■ Excerpt
----

Af / Pak — 20 March 2006
Reflections on Bush Visit highlights Pakistan’s Inferiority Complex

The US President’s recent visit to Pakistan has attracted considerable; attention, criticism and debate, generating significant column inches in newspapers and passionate views on both sides. Most critics have cited the significant difference in his visits of India and Pakistan with the former getting a nuclear deal and the latter an empty palm. Yet this is to be expected, India is an important strategic ally fulfilling the role of a junior partner to America’s more senior status. The relationship with Pakistan is not strategic at all but merely tactical as a result of the War on Terror, in that sense it is the same relationship as one has with a piece of chewing gum.

The problem with most Pakistani commentators and politicians is that they don’t fully understand this and so remain stuck in the 5 I’s syndrome. The 5 I’s are the prism by which most Pakistanis look at their country; India, Incompetence, Insecurity, Indebtedness and Inferiority. You know the drill, whenever the Musharraf regime is criticised about anything, whether it is it’s subservient relationship with the United States, its failure to diversify away from a cotton based economy or its inability to remove corruption from politics, it and its supporters invoke the 5 I’s. Let me explain, in response to criticism of Pakistan’s over dependence on the US, the reply that comes back is that strong relations with America are essential because if we don’t India will benefit at our expense, thus the Indian blind spot constitutes the 1st I. The 2nd I is invoked whenever there is criticism of policy; don’t worry the previous regimes were incompetent and corrupt, we are running the economy and foreign policy far more effectively and professionally now. The third I is also constantly paraded, the one of insecurity; we have to support America, we have to kill people in Waziristan, we have to permit American bases because Pakistan is in an insecure state. The fourth I builds on insecurity by ubiquitously articulating a state of indebtedness; we are $35 billion in debt, we are a poor country, we have no natural resources, we are much smaller than India and if Europe can’t stand up to Bush, why are you expecting us to. All these 4 I’s are a subset of the main I, the mother of all the I‘s, that of inferiority. Inferiority is the disease of the Pakistani body politic; it is enmeshed in every idea they come up with, every word they utter, every paragraph they write and every policy they formulate. Every post independence leader from Liaquat Ali Khan to Pervez Musharraf has had an inferiority complex and given the impression of being a leader in office but not in power. No surprise then, that the country fails to even punch at its own weight forget about punching above it.

----

■ Data section
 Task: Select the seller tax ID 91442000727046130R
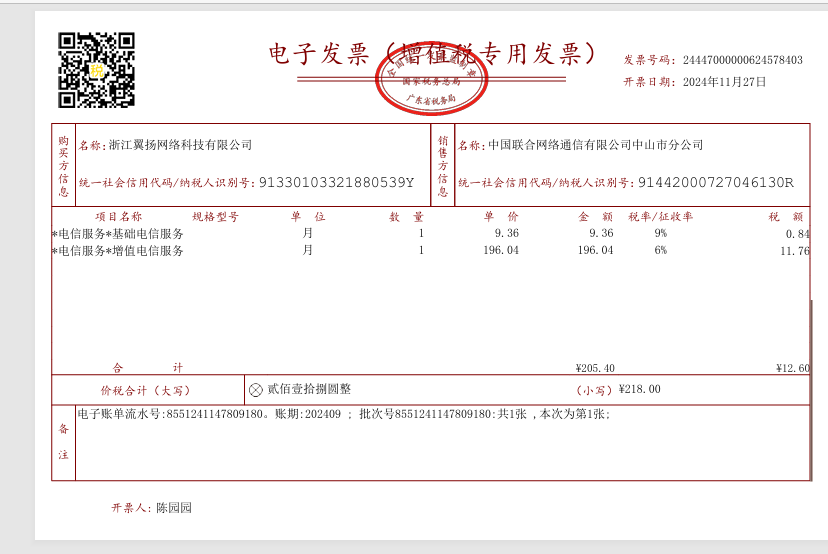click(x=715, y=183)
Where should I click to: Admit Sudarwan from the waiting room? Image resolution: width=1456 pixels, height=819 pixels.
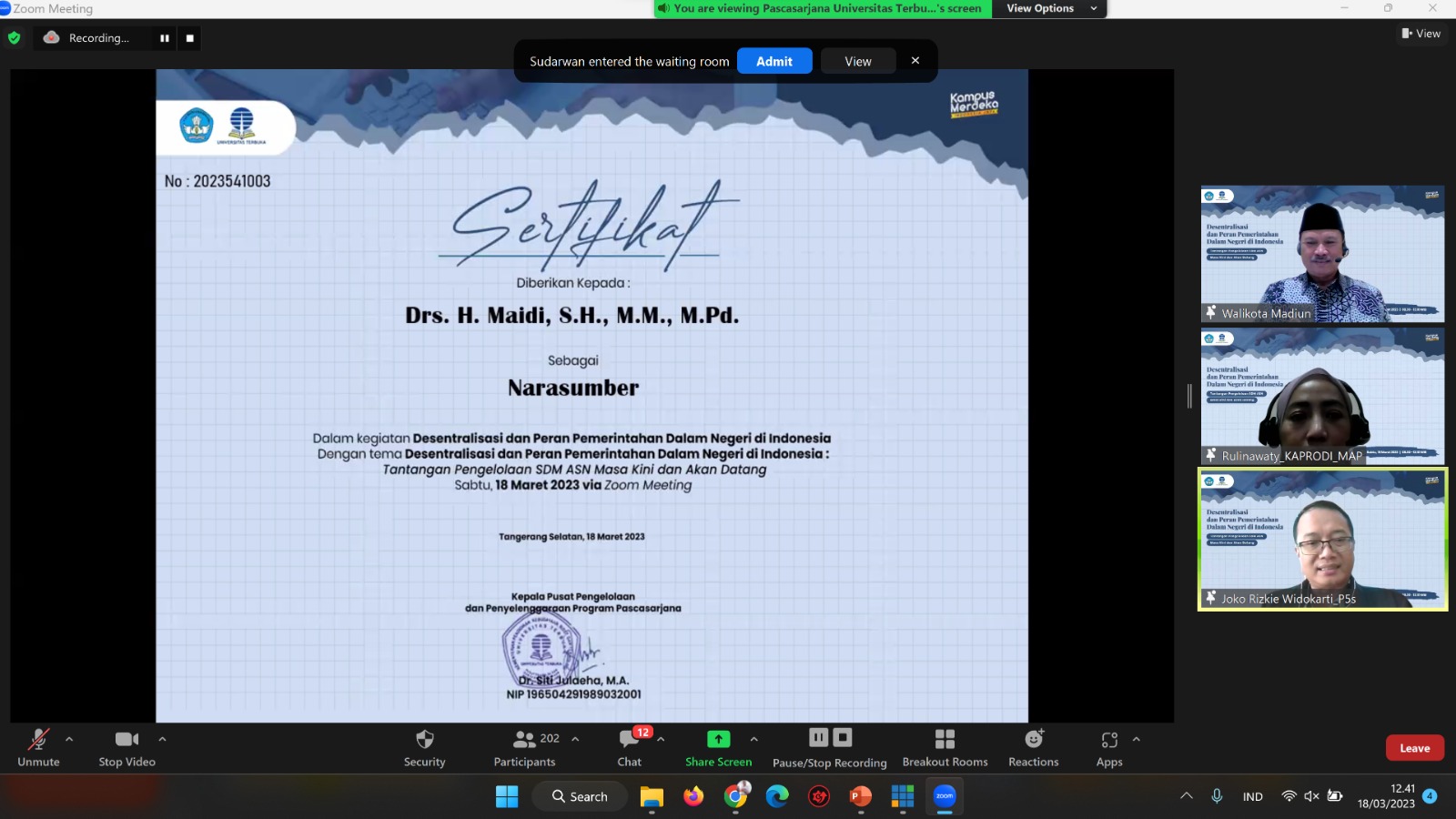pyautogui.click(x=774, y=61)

----

Please rewrite the paragraph of the Bush visit commentary that begins "The problem with most Pakistani commentators" as a bulleted list, keeping its main facts. The data comes from a separate source.

■ Answer to this problem
- Most Pakistani commentators and politicians remain stuck in the "5 I's syndrome," the prism through which most Pakistanis view their country: India, Incompetence, Insecurity, Indebtedness and Inferiority.
- The Musharraf regime and its supporters invoke the 5 I's whenever it is criticized. Examples include its subservient relationship with the United States, its failure to diversify away from a cotton-based economy and its inability to remove corruption from politics.
- **India:** strong relations with America are called essential because otherwise India will benefit at Pakistan's expense.
- **Incompetence:** previous regimes were incompetent and corrupt, while the current one runs the economy and foreign policy more effectively and professionally.
- **Insecurity:** Pakistan must support America, kill people in Waziristan and permit American bases because it is in an insecure state.
- **Indebtedness:** Pakistan is $35 billion in debt, poor, without natural resources and much smaller than India, and if Europe can't stand up to Bush, Pakistan can't be expected to.
- **Inferiority:** the other four I's are subsets of this main one. It is the disease of the Pakistani body politic and runs through every idea, word, paragraph and policy.
- Every post-independence leader from Liaquat Ali Khan to Pervez Musharraf has had an inferiority complex and seemed to be in office but not in power. As a result, the country fails even to punch at its own weight.